§ **SOURCE MATERIAL**
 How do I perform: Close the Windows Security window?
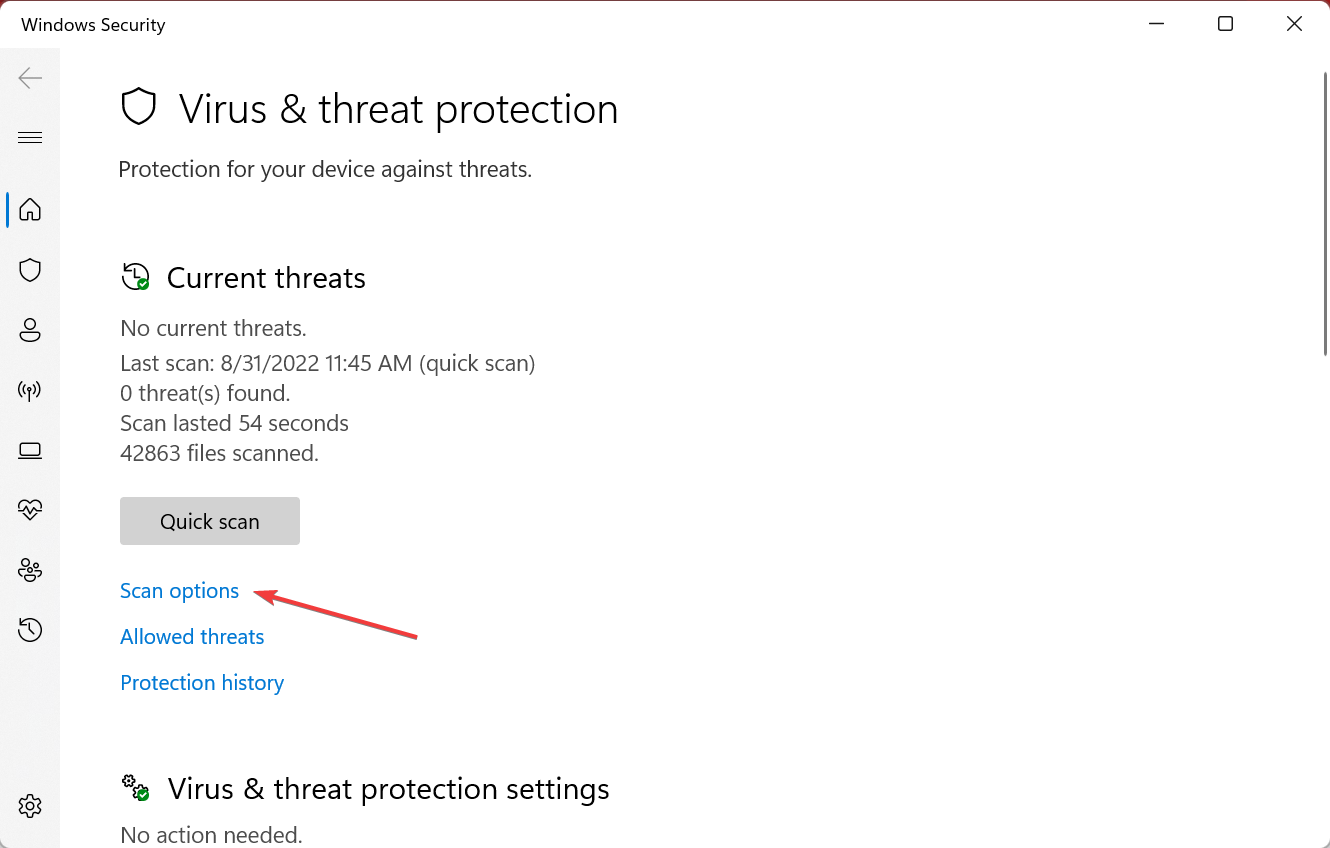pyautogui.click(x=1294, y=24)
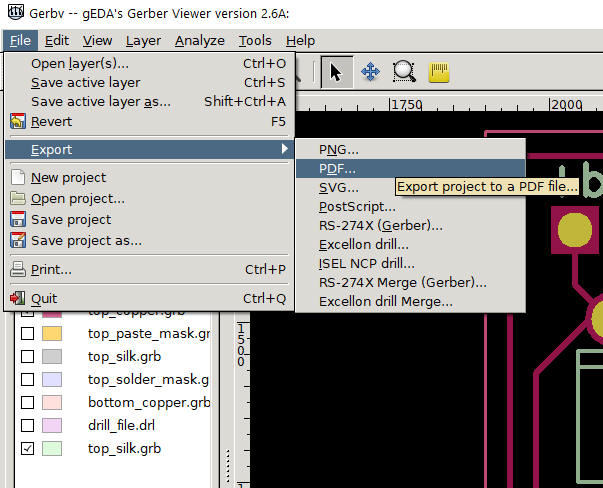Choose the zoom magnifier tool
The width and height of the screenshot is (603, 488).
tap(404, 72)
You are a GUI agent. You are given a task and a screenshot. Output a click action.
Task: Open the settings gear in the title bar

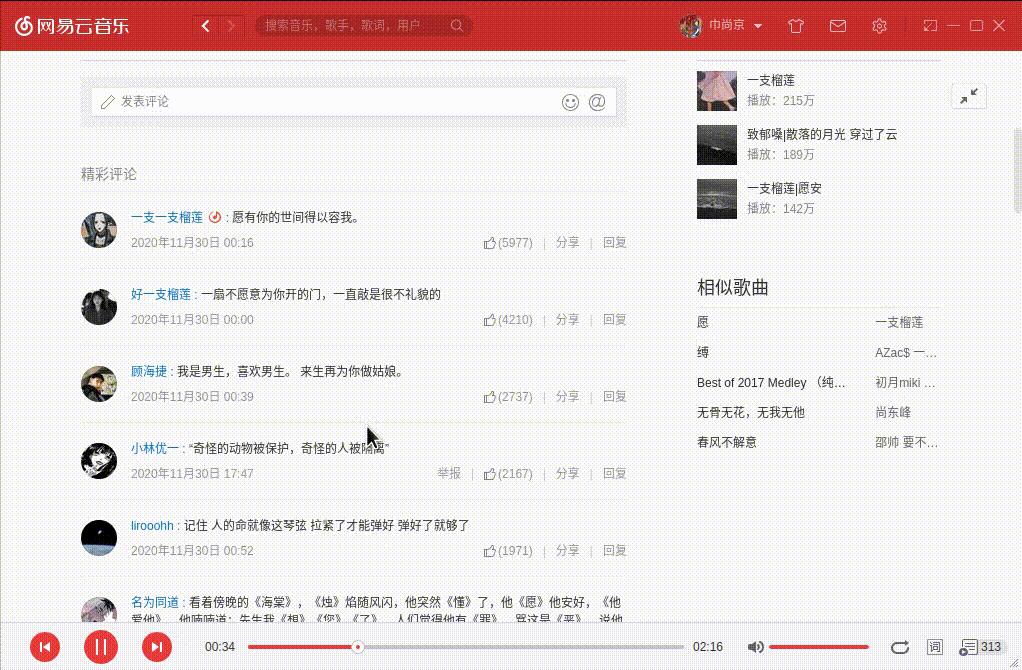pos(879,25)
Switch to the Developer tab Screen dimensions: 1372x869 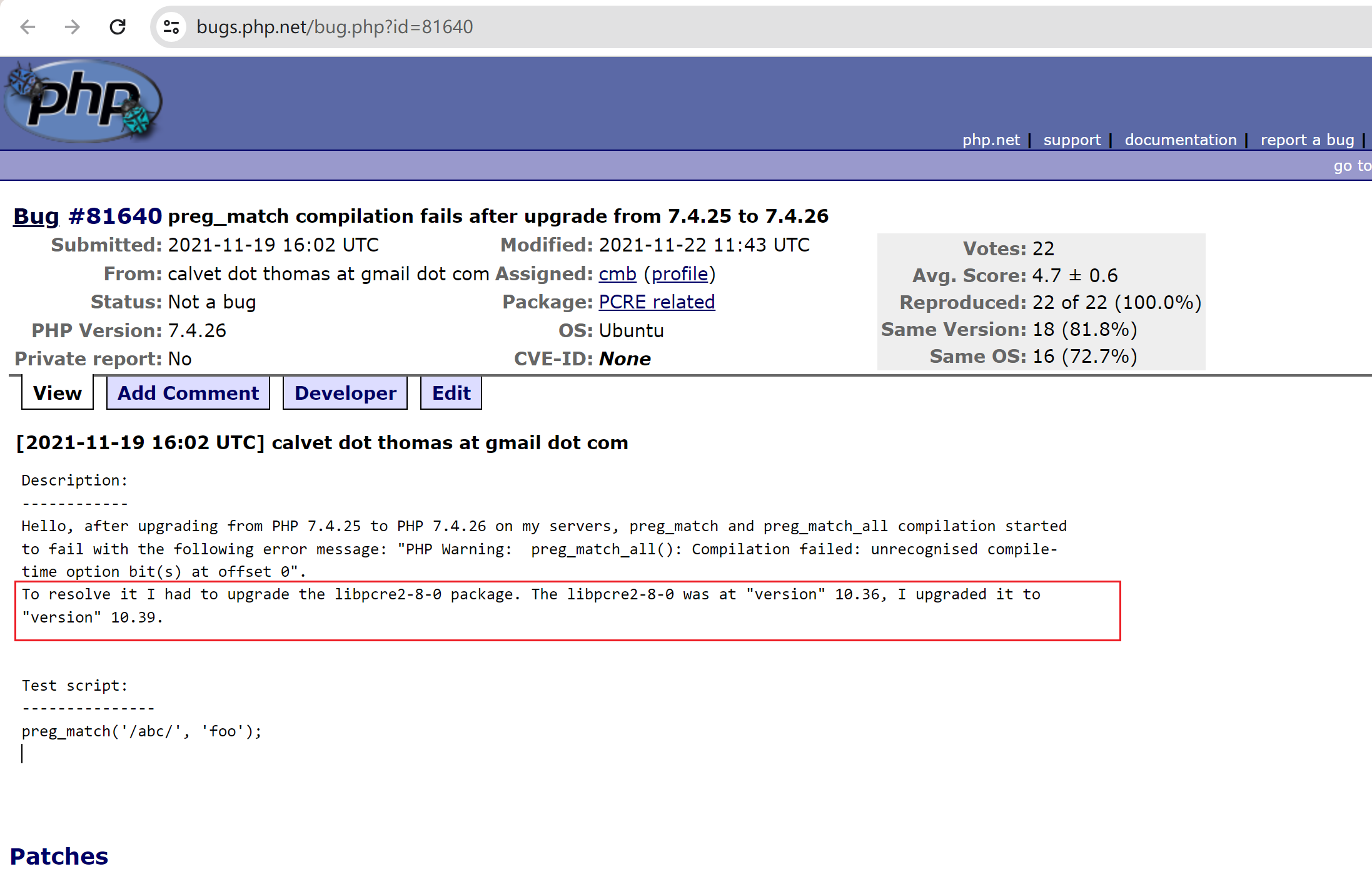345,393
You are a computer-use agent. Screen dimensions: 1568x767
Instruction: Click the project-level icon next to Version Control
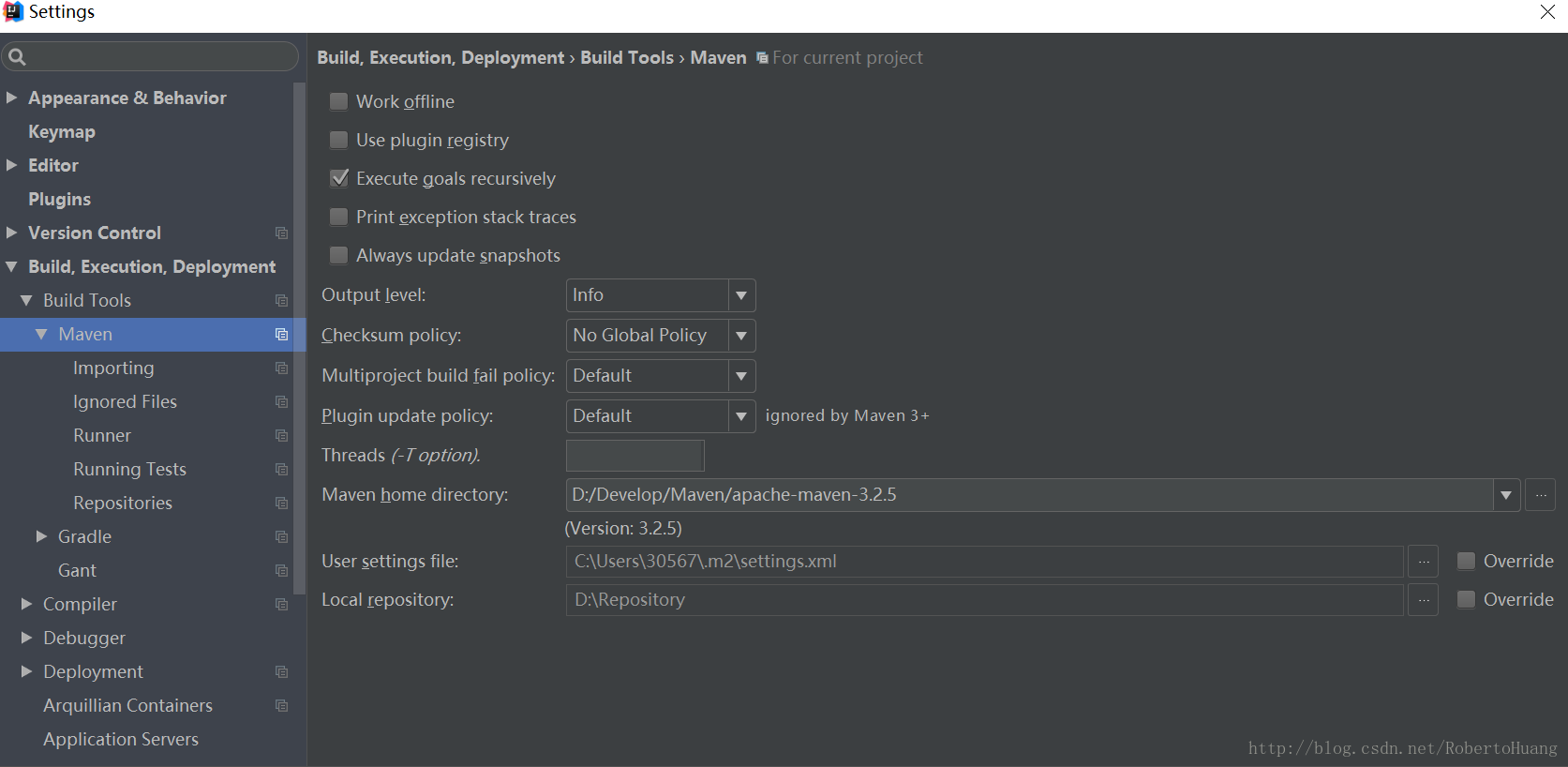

§ **TASK DETAILS**
Among the records above, find the lines where the word "agent" appears and copy them.

§ **ANSWER SPACE**
You are a GUI agent. You are given a task and a screenshot. Output a click action.
You are a computer-use agent. Screen dimensions: 1568x767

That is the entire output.